Effects of basin tectonic evolution on multi-phase dolomitization: Insights from the Middle Permian Qixia Formation of the NW Sichuan Basin, SW China

Abstract

The platform-marginal shoal carbonates of the Middle Permian Qixia Formation in the NW Sichuan Basin, as important ultra-deep (>5000 m) hydrocarbon reservoirs, experienced multi-phase dolomitization and recrystallization during the long-term and complex basin tectonic evolution; however, there is no consensus on the dolomitization mechanism. Four types of dolomites have been identified: medium- and coarsely-crystalline dolomites within patchy dolomitized limestone (LD) at the top of the carbonate strata, massive medium to coarsely-crystalline dolomites categorized as porous dolomites (MD1) and tight dolomites (MD2) at the bottom of the carbonate strata, and cement coarsely saddle dolomites (SD) in the vugs and fractures.
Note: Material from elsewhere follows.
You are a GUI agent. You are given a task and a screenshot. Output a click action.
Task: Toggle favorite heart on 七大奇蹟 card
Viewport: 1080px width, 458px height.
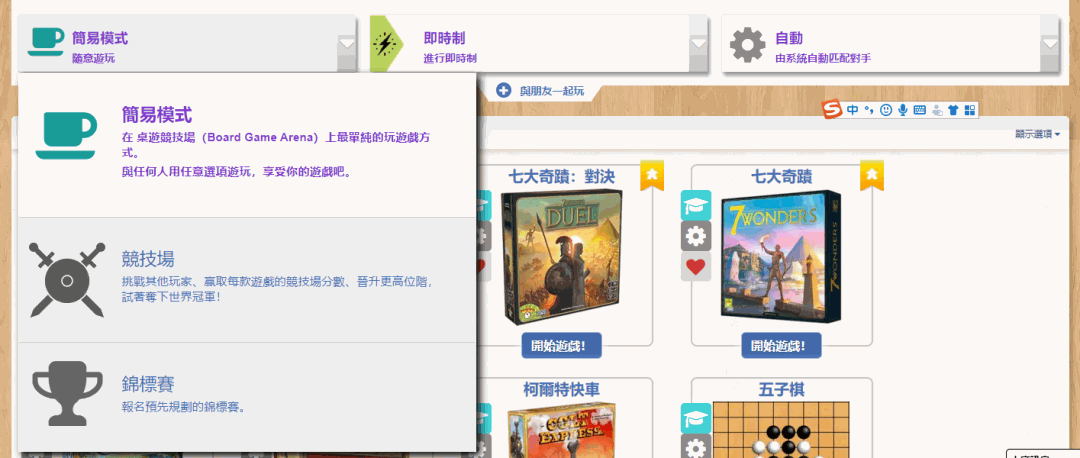click(696, 267)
All dolomites exhibit similar REE_SN patterns to the host limestone with an obviously positively Ce anomaly, and show Sr isotopes falling in the range of Permian seawater. However, the LD dolomites display a higher Sr but lower Mn concentration, and more positive δ¹³C and δ¹⁸O than other types of dolomites. The petrographic and geochemical results suggest the dolomites of the Qixia Formation replaced precursor grainstone by the seawater-derived fluids. A comprehensive dolomitization model is proposed, incorporating seawater-reflux, intermediate-burial and tectonic-squeegee, and hydrothermal dolomitization for forming different types of dolomites. LD dolomites are early diagenetic products after selective dissolution under a near-surface or shallow burial environment, in which the weak-evaporated Permian seawater mixed with minor meteoric water accounting for dolomitizing fluids. MD1 and MD2 dolomites are likely to form due to the residually buried seawater for widely dolomitization driven by the Late Triassic tectonic compression. Subsequently, the dolomitic strata underwent hydrothermal modification due to rejuvenation of the thrust belt to enable saddle dolomites filling pre-forming porosity. This study integrates outcrop, petrographic, geochemical and dating analysis with paleogeography and tectonic events, providing a new perspective to establish a conceptual model for multi-phase dolomitization as an analog in comparative tectonic settings worldwide.